→ **Tasks to perform**:
**A)** Please copy the provided text from "This had better" up to and including "you just read.".
**B)** In the provided text, what does a yearly subscription to the Daily Ink site cost?

→ **Provided text**:
──────────────────────────────
This had better not be the future of comics on the web…

King Features just announced their new system for publishing their comics to the web.

For free, you can read one week a month of your favorite King Features strips, but only during the month FOLLOWING the month in question. That’s right, you get a week of comics to last you a month. Then, next month, you get a NEW week… but it’s not sequential to the one you just read.

For $15 per year, you can subscribe to their Daily Ink site, and get to read sequentially, with no delay, and even read several months back in the archives.

What a bargain!

Compare that to what you get with Schlock Mercenary, or any other non-King-Features-syndicated webcomic: For free, you can read in real time, and you can read the archives from the beginning. You don’t have to spend any money, ever.

I hope Adam Smith’s Invisible Hand gives King Features a solid poke in the eye. I’d hate to see good money get spent by consumers who don’t know that a better deal can be found pretty much anywhere else on the web.

–Howard

Misery…

Well, I really ought to stay on the painkillers, and I really need to sleep on my side.

Between two bad decisions I pretty much shot the entire day.

1) Last night I was too drugged and too tired to bother to prop a throw pillow at the edge of bed, such that I could lie down at sort of a 45-degree angle, halfway between my left side and my back. I just laid flat on my back and called it good. Sandra said I snored all night, and by midday the next day we’d attributed my complete lack of energy to sleep apnea.

2) I tried to not take any drugs today. My shoulder knotted up after the first strip, and I fell asleep under a hot pad. I woke an hour later still tired, and napped for ANOTHER hour. About that time, still tired, Sandra and I made the “sleep apnea” diagnosis. I tried to stay clear-headed with some Diet Dr. Thunder (the generic Wal-Mart crap) and it did nothing for me. All afternoon I struggled to get another strip inked, or some other decent work done, but the shoulder stayed knotted, the pain stayed distracting, and my head remained stuffed with cotton.

I feel better now, but I’ve got two Lortab and three naps in me. I managed to get a third strip inked, but I look back at the day and my lack of accomplishing anything makes me grumpy. I suppose part of that is the Lortab — it does something to my filtering system, such that background noise (supplied most frequently by my offspring) intrudes very disruptively, and I’m less patient with the children than I should be.
──────────────────────────────
→ **Data records**:

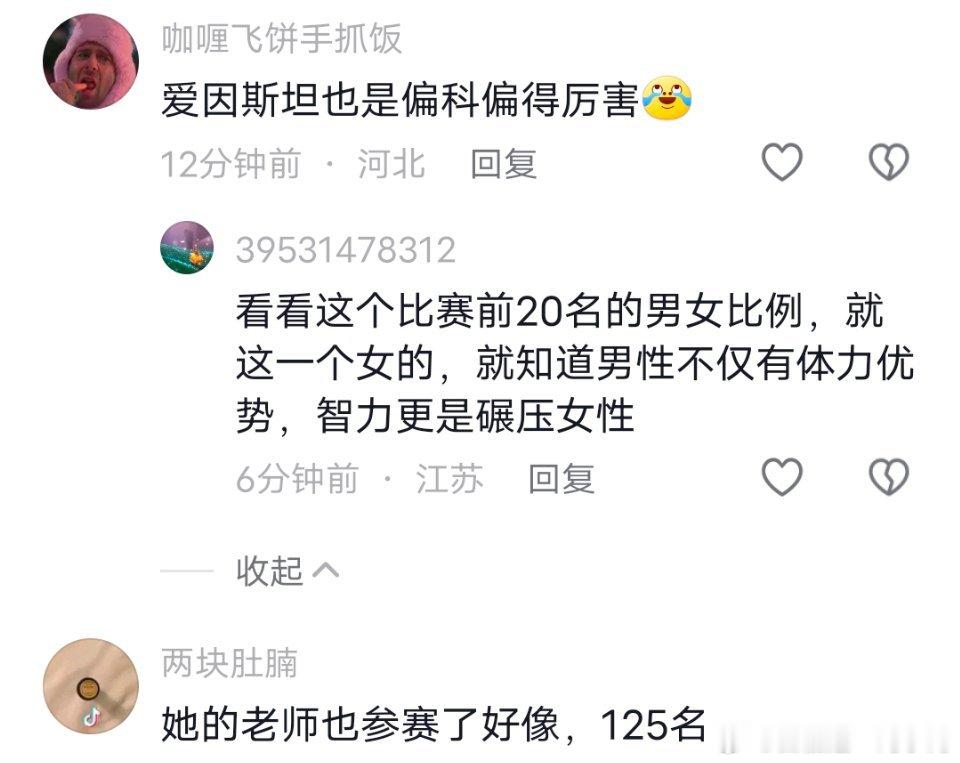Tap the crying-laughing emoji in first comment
──────────────────────────────
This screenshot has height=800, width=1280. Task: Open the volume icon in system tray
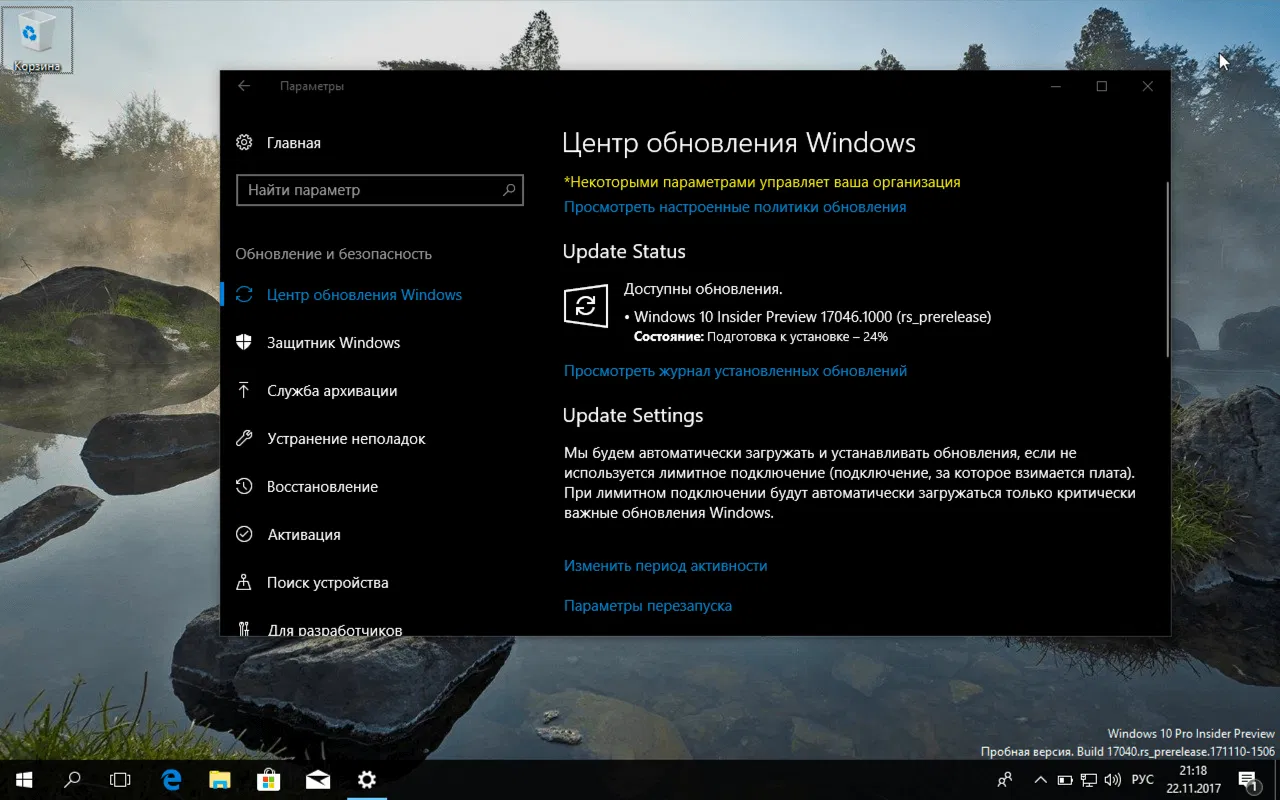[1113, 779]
──────────────────────────────
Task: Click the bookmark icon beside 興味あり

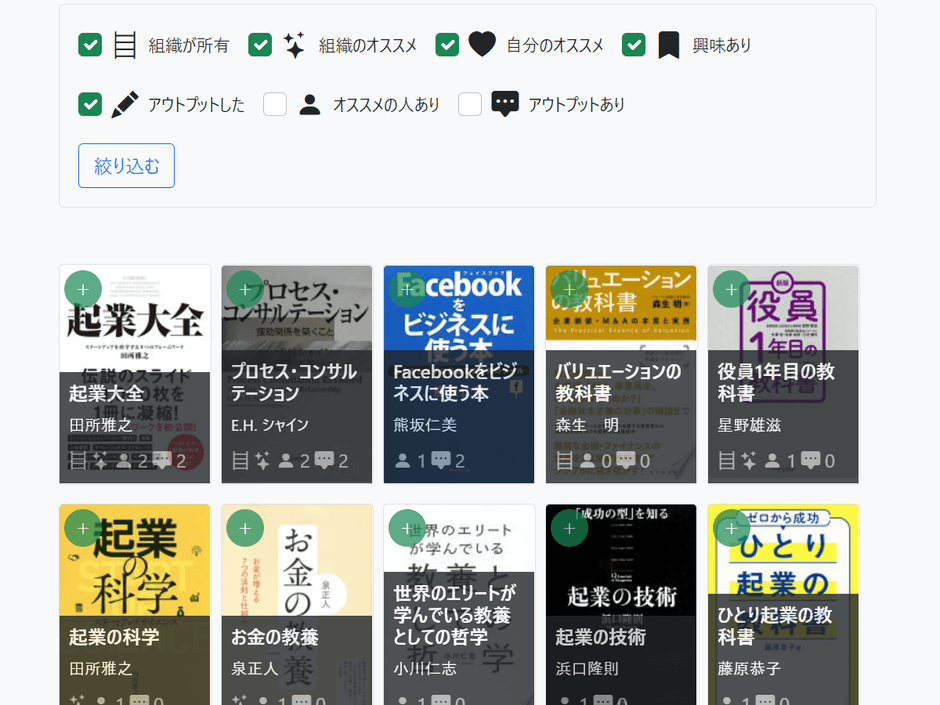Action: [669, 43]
──────────────────────────────
→ **Solutions to each task**:
**A)**
This had better not be the future of comics on the web…

King Features just announced their new system for publishing their comics to the web.

For free, you can read one week a month of your favorite King Features strips, but only during the month FOLLOWING the month in question. That’s right, you get a week of comics to last you a month. Then, next month, you get a NEW week… but it’s not sequential to the one you just read.

**B)** $15 per year.